RAG Patterns Explained Simply
Data Eng
RAG is ETL + search + LLM. Your pipelines feed the index. You own chunking and freshness.
Backend
Implement it as: embed docs → store in vector DB → at query time: retrieve, inject, prompt.
Ml Eng
You know embeddings. RAG = retrieval layer + prompt engineering. No fine-tuning required.
RAG Patterns Explained Simply
TL;DR
- RAG = give the LLM your own data instead of relying on its training. Retrieve relevant chunks, stuff them in the prompt.
- When to use: Q&A over docs, support bots, internal knowledge, anything where "the answer is in our data."
- Pitfalls: bad chunking, stale index, retrieval misses, prompt overflow.
What RAG Actually Is
You have documents. Users ask questions. The LLM doesn't know your documents — it was trained on the public internet. So you:
- Chunk your docs into pieces (paragraphs, sections, or semantic units)
- Embed each chunk into a vector (a list of numbers)
- Store embeddings in a vector DB (Pinecone, Weaviate, pgvector, etc.)
- At query time: embed the user's question, find the K most similar chunks, put them in the prompt
- Prompt: "Here's the context: [chunks]. Answer the question using only this context."
The LLM answers from your data. No hallucination about things it doesn't know. (Or less, anyway.)
The Simple Flow
[Your Docs] → Chunk → Embed → [Vector DB]
↑
[User Question] → Embed → Retrieve top-K → [Prompt: context + question] → LLM → Answer
When RAG Beats Plain LLM
| Use Case | RAG? | Why |
|---|---|---|
| "What's our vacation policy?" | Yes | Policy lives in your HR docs |
| "Summarize this PDF" | No | The PDF is the input; no retrieval |
| "Answer from our API docs" | Yes | Docs are your corpus |
| "Write a haiku" | No | No corpus; LLM's training is enough |
Rule: If the answer is in your data, use RAG.
Common Pitfalls
Chunking too small. "What is the return policy?" — if "return policy" is split across 3 chunks, retrieval may miss it. Chunk by semantic meaning, not fixed character count.
Chunking too big. Huge chunks = noisy retrieval, and you hit prompt token limits. Balance: 300–800 tokens per chunk often works.
Stale index. Docs change. Re-index on publish, or run a nightly job. RAG with outdated data = wrong answers.

* SOURCE MATERIAL *
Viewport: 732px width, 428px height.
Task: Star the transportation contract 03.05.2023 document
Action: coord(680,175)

--

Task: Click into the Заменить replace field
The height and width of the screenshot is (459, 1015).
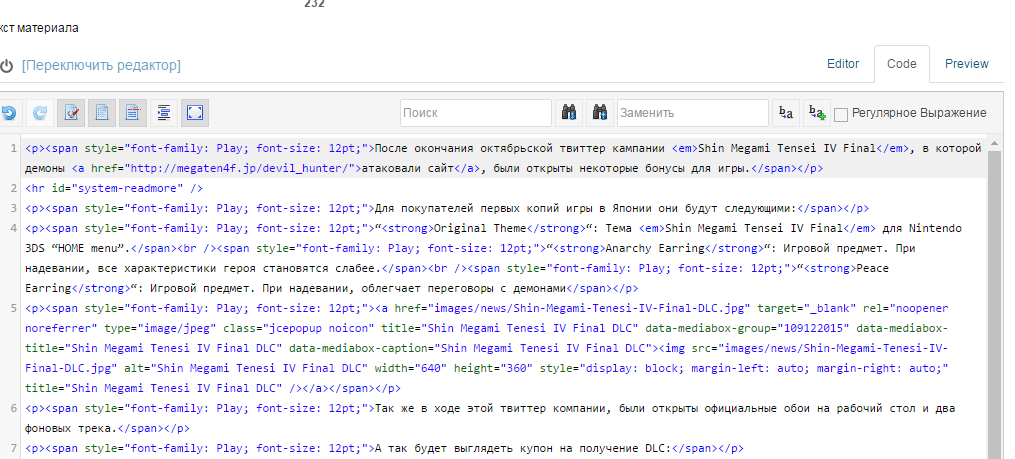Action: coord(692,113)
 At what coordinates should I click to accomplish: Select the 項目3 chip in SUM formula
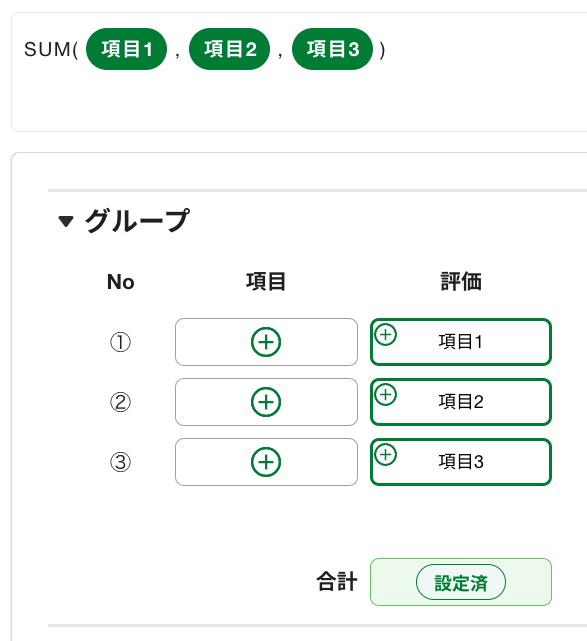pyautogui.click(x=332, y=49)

==

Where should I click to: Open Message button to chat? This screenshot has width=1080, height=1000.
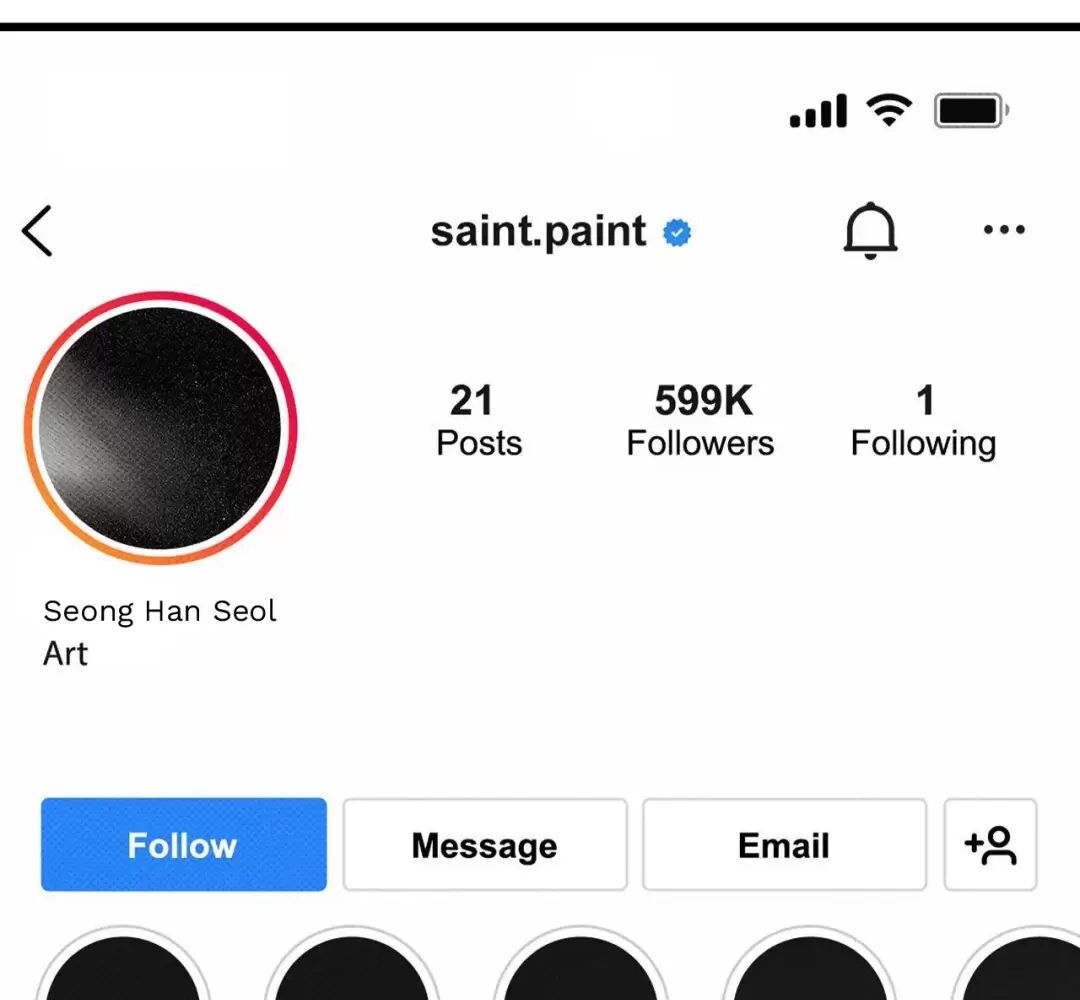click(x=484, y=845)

* EXERCISE REQUIREMENTS *
1. In the RAG patterns text above, what chunk size often works as a balance?
2. Please write the next part of the RAG patterns text, picking up after its last line.

* EXPECTED RESPONSES *
1. 300–800 tokens per chunk.

2.
Retrieval misses. User phrasing doesn't match doc phrasing. Use hybrid search (keyword + vector) or query expansion.
No "I don't know." If retrieval returns junk, the LLM will still answer. Add: "If the context doesn't contain the answer, say 'I don't have that information.'"
Minimal RAG Stack (Conceptual)
- Chunking: By section or by overlap (e.g., 512 tokens, 64 overlap)
- Embedding model: OpenAI
text-embedding-3-small, Cohere, or open source (sentence-transformers) - Vector store: pgvector (Postgres), Pinecone, or Chroma for prototyping
- LLM: Same as always. GPT-4, Claude, etc. Prompt = context + question
# At query time: embed question, retrieve, stuff prompt
def answer_question(question: str, top_k: int = 3) -> str:
q_embedding = embed_model.embed(question)
chunks = vector_db.search(q_embedding, top_k=top_k)
context = "\n\n".join(c["text"] for c in chunks)
prompt = f"Context:\n{context}\n\nQuestion: {question}\nIf the context doesn't contain the answer, say 'I don't have that information.'"
return llm.complete(prompt)Quick Check
Your RAG returns 3 chunks. The LLM still hallucinates. What's the most likely fix?
Do This Next
- Pick one document set — your API docs, a FAQ, or internal wiki. Export as text.
- Chunk it — by section or 500-token windows. How many chunks do you get?
- Prototype — use a hosted vector DB (Pinecone free tier) or pgvector. Embed chunks, embed 3 test questions, retrieve top-3. Are they relevant?